Soon a towering hit to left field for a double by an elated Bannon set us up again. A fielder's choice by Lyberopolous saw Bannon safe at three...before he scored on a rare pass ball.  We were exhibiting great character before an excited crowd at 4-3 down. They were coming home in an ambulance. We were in a lamborgini.

Will Kortekaas left the mound midway through the fifth innings after have confounded the vast majority of Cuban players. Enter Blake Townsend, a huge human who threw hard and with great composure at a clutch time. He was iron willed too. Steely and purposeful, intent on victory.

By this time there was growing strength in the dugout...attitude and venom appeared in healthy doses. We were not here to be trifled with through gamesmanship and Cuban nonsense. The umpires were across it all...but our coaches were generous in their advice. Feedback. There was srength there today and infectious excitement for the cause.

The 2000 Olympics chant of "Aussie Aussie Aussie" was even led raucously by the local Japanese support school. Their influence and impact could not be underestimate either. It is an exciting time for all the locals whose beauty and magnificence as a people - for us, is hard to fathom.

Even more remarkable was the flying yellow team of young volunteers whose job it is to tidy up bases after five completed innings and retrieve foul balls and equipment. All purpose bat boys and young groundsmen. Precision and teamwork Japanese style. Unbelievable.

Ironically, by this stage of the game, the clouds had gathered with the slightest of drops appearing from the grimacing skies and nearby rolling hills. An omen for the Cuban side. We, let it be said, were havana a good time!

Across the sixth innings, we could not level it up but Caleb Shepherd's fly out catch at right field saw a wonderful throw to third base which stopped the Cuban runner from advancing. 3-4 it remained. The seventh innings saw Blake Townsend single up the middle in a stunning start. However, Bannon was caught by the catcher on the bunt...Lyberopolous was caught with a fly ball to short stop...Shepherd ground out. Ouch.

Two brilliant pieces of defence then were executed by us in the seventh innings where first base returned a throw to home in an impressive read by Horne to Burke. Out at the plate. Then in the eighth innings, Jo Stevens delighted in taking a stunning reflex catch at third base before turning and diving at the third base to secure a double.
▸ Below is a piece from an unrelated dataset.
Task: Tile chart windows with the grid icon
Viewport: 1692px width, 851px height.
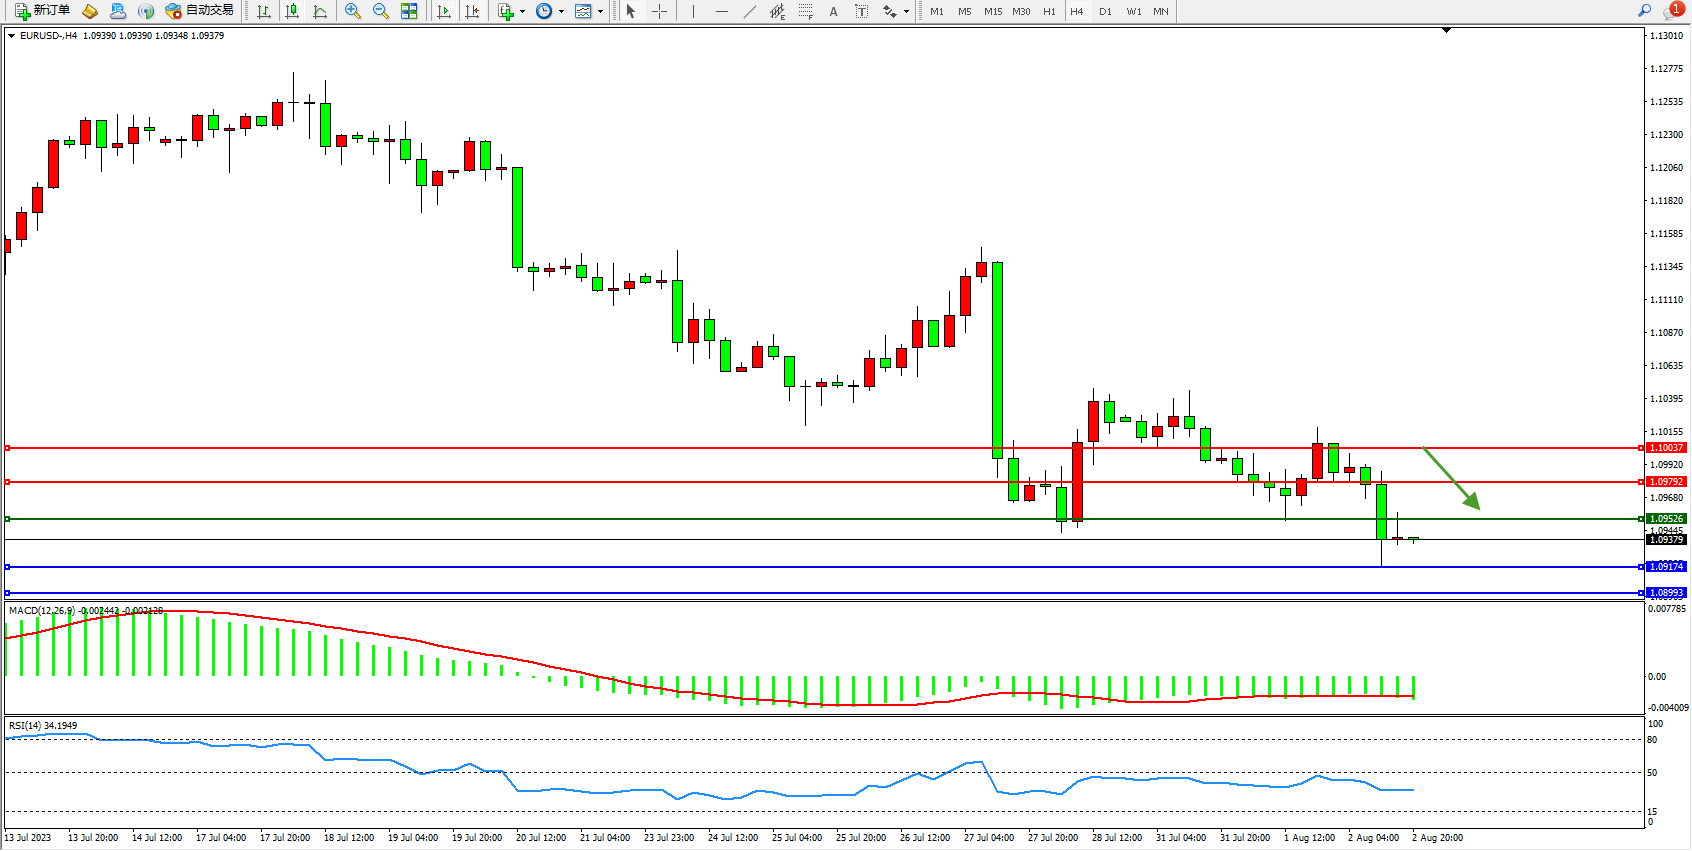Action: 409,11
The timing was immense and it thrilled the crowd. The super arrogant Cuban No. 54 for them was out. He trudged off full of words and our boys did well to contain their tongues. Our dugout was more helpful. He suddenly looked more like he wanted a pineapple Mojito and a Cubano sandwich. The crowd bubbled and roared with excitement. We were in it till the death. With a little luck we could take it.

A pitching change was soon instituted to Blake Cavill who came on for Townsend. This put Blake under immense pressure and he delivered. A ground out from Fierenzi to Horne saved it for 4-3.

Finally into the ninth innings, we needed one run to tie it up and then force a possible win. Burke up...ground out. Then Jo Stevens went to a superb foul territory catch by their first baseman who ran a good thirty metres over his head to dive and take one millimetres from the right field fence. Two out,

Then Liam Evans #8 entered at the death...hoping to repeat some recent heroics. Not to be as he was struck out swinging at a high one. Oxygen. A loss. Ultimately, to borrow a cliche..close but no cigar.

Yet today was all about rekindling and delivering spirit and positivity. It was a sad end but the sun will come up tomorrow. Even if the local industry was doing their best to impede it.